For a character and movie that were so thematically focused on women’s independence and bodily choices, to see such a pro-life statement as this is bothersome to say the least, and likely contrary to the mentality of the film’s feminist consultant, Eve Ensler, author of The Vagina Monologues. It’s also a viewpoint Furiosa doesn’t seem to let up on, given weeks later Angharad decides she’s going to keep the baby, to which Furiosa simply responds “good.” To cut a celebration of women’s autonomy short at what she does with an unplanned baby is a disappointing betrayal of the film’s focus. Especially when concerning a woman like Angharad who’s been sexually assaulted. Regardless of whatever the politics of such an apocalyptic world might be, or Furiosa’s intentions in preventing the girls from being tossed to the wind, to see Furiosa not the least bit sympathetic to or concerned for Angharad’s plight is a regrettable detraction of her character.

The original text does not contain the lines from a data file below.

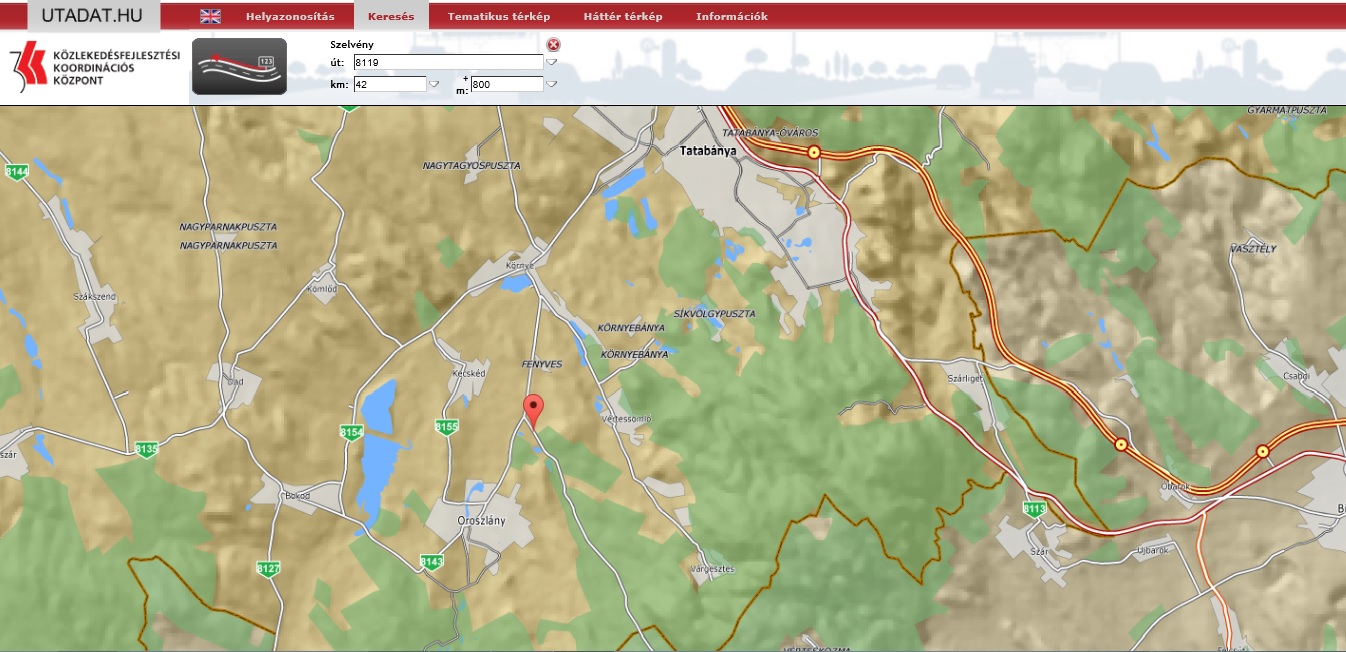Click the 8143 road shield below Oroszlány
Screen dimensions: 1346x652
[x=432, y=561]
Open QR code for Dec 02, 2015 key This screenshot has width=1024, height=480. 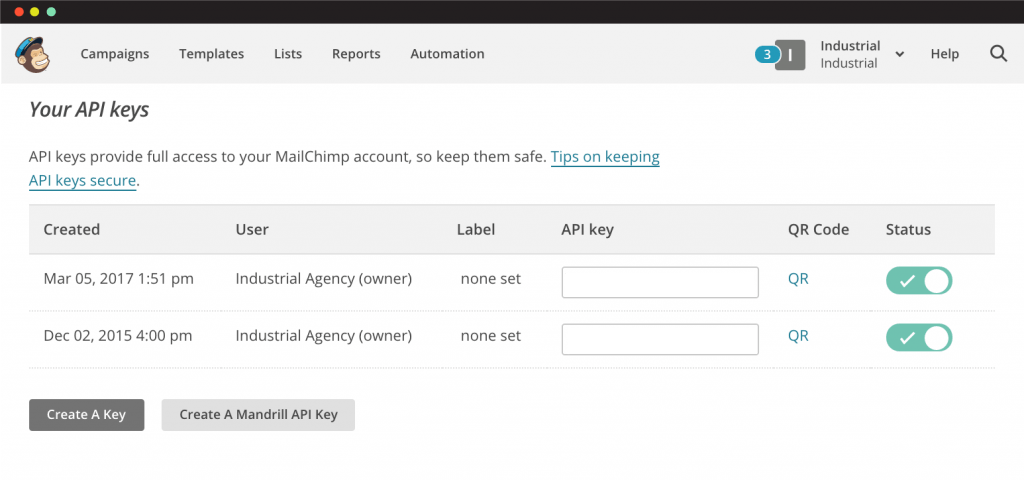pyautogui.click(x=798, y=336)
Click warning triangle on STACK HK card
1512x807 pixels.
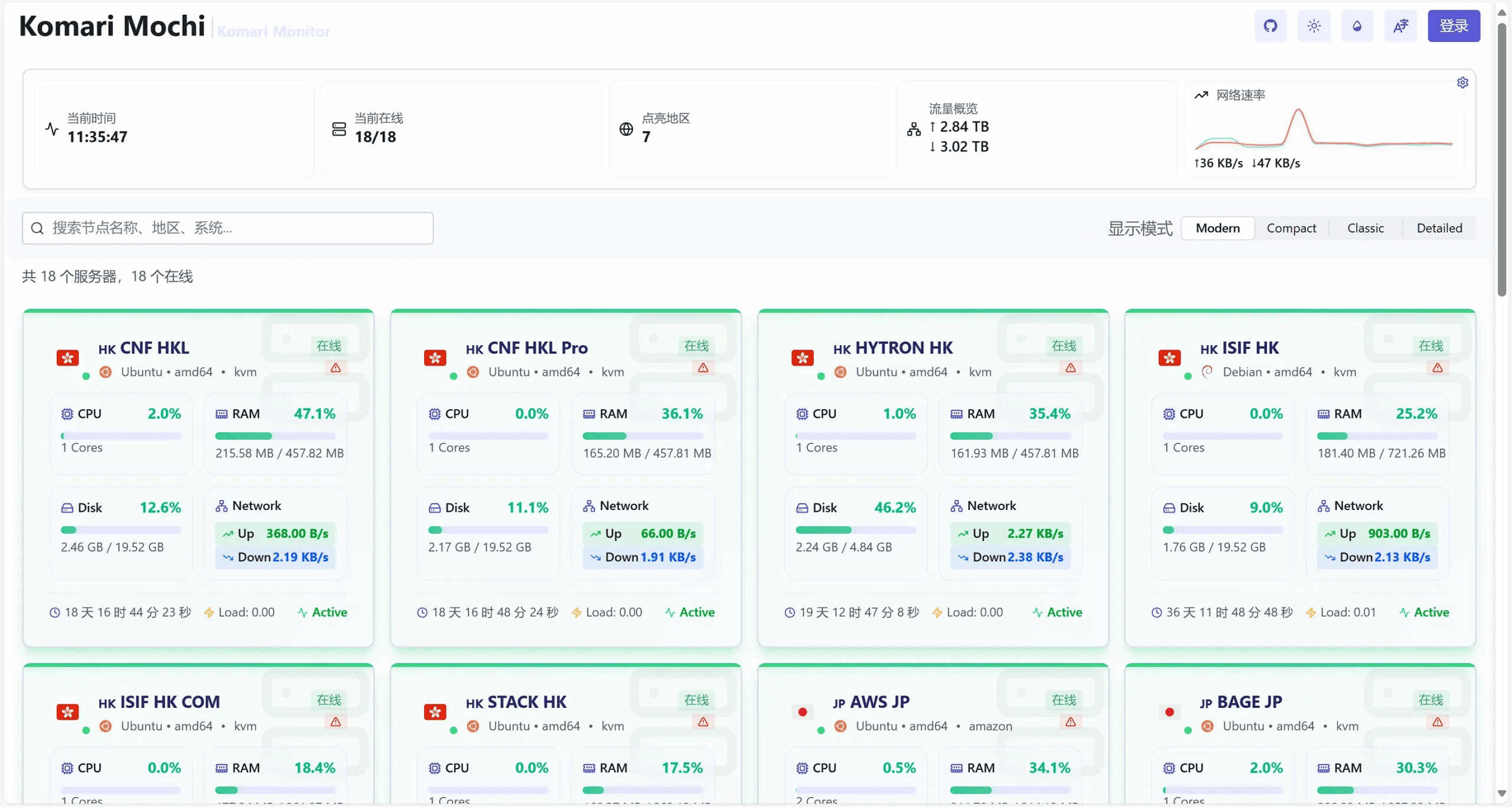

This is only made more troublesome by information we learn about Furiosa later on in the comic. As Furiosa is further exposed to the wives’ abuses, she begins to feel greater pity. She mentions the land she came from, known as the “Green Place” in the film, and here referred to as “The Land of Many Mothers,” a place where “there were men, but it was women who ran it.” She agrees to help the women escape and take them to it. The scene sets up an interesting background for Furiosa as someone born in a matriarchal society and culture enslaved into an oppressively patriarchal one. In which case why wouldn’t she be more sympathetic to the women’s troubles beforehand? Why did she have to be repeatedly exposed to Joe’s abuse of the wives before she turned to their side?

It seems to be another instance in which the writers felt it necessary to explain why Furiosa is the way she is, and what turned her into the hero we love as if to justify her altruism through one moment of trauma as in a superhero origin story. But, like the wives, we took most of who Furiosa was in good faith. Most viewers probably didn’t imagine her as a not-so-sympathetic character who through some event or trauma turned over a new leaf, so why invent this turn? We never questioned her heroism in the movie, why do so here? Additionally, are we meant to believe that Furiosa only adopted this newfound heroism maybe a day or so before the events of the movie?

All in all, despite some impressive artwork, Mad Max: Furiosa #1 is one of those books that leaves you with more questions than it does answers. Hopefully the upcoming sequels will again provide us with the Furiosa we know.